SUPPLIED DATA:
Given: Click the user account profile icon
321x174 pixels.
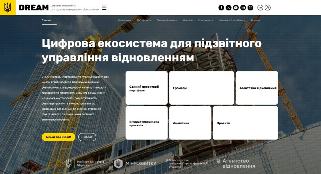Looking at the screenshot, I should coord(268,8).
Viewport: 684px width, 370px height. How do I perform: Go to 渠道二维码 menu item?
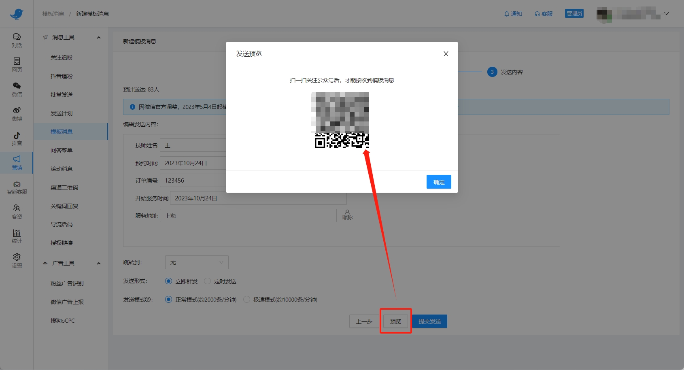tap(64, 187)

TASK OBJECTIVE: No image belongs in the copy. Transcribe the full listing verbatim.

EXPECTED ANSWER:
Given: Click the user account profile icon
321x174 pixels.
Looking at the screenshot, I should coord(268,8).
Viewport: 684px width, 370px height. How do I perform: Go to 渠道二维码 menu item?
tap(64, 187)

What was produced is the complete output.